Bien que sa démarche s’écarte des fictions naturalistes, Sehiri ne se garde le naturalisme en réserve que pour creuser l’écart et inscrire en toile de fond la faille entre deux âges. Le film trouve en fait une ampleur bienvenue aux côtés des travailleuses plus âgées dont le regard en contrechamp, est de celles qui, pour l’avoir déjà vécu, savent le sort scellé d’avance des plus jeunes. Entre ces deux points de vue, mais sans pathos, Sous les figues inscrit son battement. Le regard décentré, la peinture de quelques facettes moins avouables que d’autres, comme le vol et la délation, vaut comme recentrement sur un sort commun allié à l’évidence d’une solidarité féminine qui fera s’estomper les différences entre générations ou les rivalités. Voilà pourquoi Sehiri compte sur ces facettes en filmant l’ambivalence à hauteur de familiarité. Dans la désinvolture joyeuse qui contrebalance la rudesse de leur condition d’exploitation, ces jeunes ouvrières lâchent les brides à une féminité naissante qui les fera apparaître en fraîche dignité. On gardera alors dans l’œil cette fraîcheur baignant leurs visages, et, dans l’oreille, la belle insolence de leurs chants.

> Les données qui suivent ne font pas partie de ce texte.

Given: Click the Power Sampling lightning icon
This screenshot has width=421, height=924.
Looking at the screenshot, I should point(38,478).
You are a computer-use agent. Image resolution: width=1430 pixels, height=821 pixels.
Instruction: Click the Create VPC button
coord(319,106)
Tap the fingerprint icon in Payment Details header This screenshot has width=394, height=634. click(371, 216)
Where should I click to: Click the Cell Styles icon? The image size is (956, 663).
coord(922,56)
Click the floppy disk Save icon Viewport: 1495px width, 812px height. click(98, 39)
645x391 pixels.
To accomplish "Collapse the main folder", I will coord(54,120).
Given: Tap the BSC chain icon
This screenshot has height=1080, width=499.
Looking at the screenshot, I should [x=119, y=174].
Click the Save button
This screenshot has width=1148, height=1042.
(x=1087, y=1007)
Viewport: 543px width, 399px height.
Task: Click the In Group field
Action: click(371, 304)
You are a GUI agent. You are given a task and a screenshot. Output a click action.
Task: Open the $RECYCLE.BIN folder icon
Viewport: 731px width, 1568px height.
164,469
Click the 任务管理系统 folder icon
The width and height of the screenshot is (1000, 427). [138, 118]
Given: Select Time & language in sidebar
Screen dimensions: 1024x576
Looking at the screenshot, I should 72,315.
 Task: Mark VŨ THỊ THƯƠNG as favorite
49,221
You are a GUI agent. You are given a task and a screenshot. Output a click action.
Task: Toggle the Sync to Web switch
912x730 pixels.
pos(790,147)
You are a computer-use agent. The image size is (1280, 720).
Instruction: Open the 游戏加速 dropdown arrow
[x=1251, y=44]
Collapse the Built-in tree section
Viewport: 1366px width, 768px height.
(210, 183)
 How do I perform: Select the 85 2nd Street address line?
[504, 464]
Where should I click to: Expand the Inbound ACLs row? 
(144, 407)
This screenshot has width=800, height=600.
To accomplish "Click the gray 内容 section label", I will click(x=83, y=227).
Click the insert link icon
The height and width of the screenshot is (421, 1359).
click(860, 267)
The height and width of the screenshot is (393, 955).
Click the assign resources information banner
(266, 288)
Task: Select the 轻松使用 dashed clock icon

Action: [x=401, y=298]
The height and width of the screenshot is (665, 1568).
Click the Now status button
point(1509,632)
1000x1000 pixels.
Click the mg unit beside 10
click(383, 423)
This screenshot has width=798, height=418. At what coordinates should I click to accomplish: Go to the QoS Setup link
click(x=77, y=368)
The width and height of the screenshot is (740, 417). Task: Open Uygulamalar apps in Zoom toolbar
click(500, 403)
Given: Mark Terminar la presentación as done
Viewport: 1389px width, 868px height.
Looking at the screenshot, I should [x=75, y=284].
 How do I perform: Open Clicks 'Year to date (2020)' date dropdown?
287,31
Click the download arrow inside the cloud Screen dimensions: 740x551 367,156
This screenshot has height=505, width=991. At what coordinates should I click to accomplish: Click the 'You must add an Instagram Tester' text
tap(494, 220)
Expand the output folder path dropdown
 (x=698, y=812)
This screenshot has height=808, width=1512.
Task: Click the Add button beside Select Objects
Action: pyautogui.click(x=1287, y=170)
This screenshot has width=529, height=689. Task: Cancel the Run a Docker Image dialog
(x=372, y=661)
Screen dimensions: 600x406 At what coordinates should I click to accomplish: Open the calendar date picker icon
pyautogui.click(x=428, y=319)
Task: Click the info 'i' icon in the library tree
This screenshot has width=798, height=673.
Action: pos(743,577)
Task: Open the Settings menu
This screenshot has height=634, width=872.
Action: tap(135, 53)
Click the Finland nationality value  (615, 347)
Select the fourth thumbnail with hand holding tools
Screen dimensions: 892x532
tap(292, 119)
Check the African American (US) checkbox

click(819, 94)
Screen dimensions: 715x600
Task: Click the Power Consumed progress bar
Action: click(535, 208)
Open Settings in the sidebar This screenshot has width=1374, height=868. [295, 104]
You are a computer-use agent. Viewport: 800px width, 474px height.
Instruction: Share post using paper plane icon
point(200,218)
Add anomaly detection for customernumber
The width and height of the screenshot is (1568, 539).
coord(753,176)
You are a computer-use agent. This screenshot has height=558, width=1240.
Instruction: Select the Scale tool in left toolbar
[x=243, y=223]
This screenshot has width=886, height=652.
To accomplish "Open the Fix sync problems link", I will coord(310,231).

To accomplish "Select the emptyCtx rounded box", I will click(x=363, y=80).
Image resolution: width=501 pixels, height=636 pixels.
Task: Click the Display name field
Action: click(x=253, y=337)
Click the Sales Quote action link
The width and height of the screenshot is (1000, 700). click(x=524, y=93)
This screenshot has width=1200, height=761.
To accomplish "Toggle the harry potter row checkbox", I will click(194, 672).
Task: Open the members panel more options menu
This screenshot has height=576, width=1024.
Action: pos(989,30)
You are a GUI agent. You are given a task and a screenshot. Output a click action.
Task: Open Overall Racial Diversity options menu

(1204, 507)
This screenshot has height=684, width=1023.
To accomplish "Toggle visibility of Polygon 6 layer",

Filmer dans une interférence constante entre observation et composition, comme on peut s’y attendre en pareil cas de figure, c’est pour Erige Sehiri accepter de ne pas discipliner le réel. Mais à quel prix ? Bien qu’elle se pare au fur et à mesure du tournage d’une couleur née de la contingence des circonstances, la caméra de Sous les figues sait se faire oublier. Sur ce point, la démarche de la réalisatrice témoigne d’un crédit qu’elle a su gagner chez les protagonistes, dont l’impressionnant naturel nous accroche à leur sensibilité, à leur accent berbère comme à une irrésistible matière palpable. Nul doute que les acteurs et actrices de Sehiri relèvent le défi de l’authenticité dans le jeu avec brio. Mais entre la donnée documentaire des corps qui en a fait souvent connaître le sort tragique comme un fait divers, et la possibilité plus nuancée de recomposer ces identités en fiction, tout se passe comme si Sous les figues s’était, en un sens, détourné du drame en le séparant de son bruit, ne le retenant que pour le reléguer blanc sur noir au carton du générique fin. Quoiqu’économe, le geste de Sehiri buterait peut-être ainsi sur une limite de ses qualités.